Extending sbufs with a drain

Wed Sep 8 15:43:42 UTC 2010

On Tue, Sep 7, 2010 at 12:40 PM, Poul-Henning Kamp <phk at phk.freebsd.dk> wrote:
> In message <AANLkTinReHpgm8Bt8ya=PY-3Mz6w0FwcGq-psrjiesKv at mail.gmail.com>, mdf@
> FreeBSD.org writes:
>
> Not so fast...
>
> The first patch (0001...) I am basically OK with.  I question the
> choice of EOVERFLOW, which is generally for fixed size data structures.
> I think that should be changed to ENOMEM, pretty much throughout.
>
> I'm not sure I see much point in the second patch (0002...) but
> whatever.
>
> The third patch (0003...) Is not ok with me, for a number of reasons.
>
> First, I am not even sure we should add this to sbuf in the first
> place.
>
> Both userland and kernel printf's have half-assed support for random
> drain functions already.  On the other hand, those functions are
> PITA to use and mostly undocumented hacks, so we should get something
> better constructed.

This was an attempt to construct something better.  It may not be in a
final form, but these drains seem pretty useful to me.
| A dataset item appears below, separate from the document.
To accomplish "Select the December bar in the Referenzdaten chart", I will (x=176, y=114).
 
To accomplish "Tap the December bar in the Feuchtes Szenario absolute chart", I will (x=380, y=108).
What is the half-assed support you mention?  Is that the func callback
for kvprintf(9) and the general nature of a FILE object for printf(3)
?

> Sbufs were designed to provide overflow-safe string operations on
> buffers (static or dynamic) with latching error detection.
> They were not designed to become a generalized I/O stream facility.
>
> By adding drain functionality to sbufs, we get significant overlap
> with stdio's FILE, but not anywhere close to being able to replace
> those.

To me, since FILE is a C standard object, it is what it is.  These
sbuf drains can be used to implement FILE buffering if desired, and
apart from my difficulty understanding the user-space implementation
of printf(3), that was my intent.

Regardless of what sbufs were originally designed to do, this seems
like a useful enhancement to me that does not take away the ability to
use them for overflow detection.  An sbuf without a drain marked
SBUF_FIXED will still perform in this manner.  But now there are more
options.

> If we decide to add drain function support to sbufs, I have issues
> with the suggested patches:
>
> For one thing, sbuf is not a kernel facility, it is a general purpose
> string editing library which is also used outside FreeBSD.   If
> we add the drain facility it should work in both userland and kernel.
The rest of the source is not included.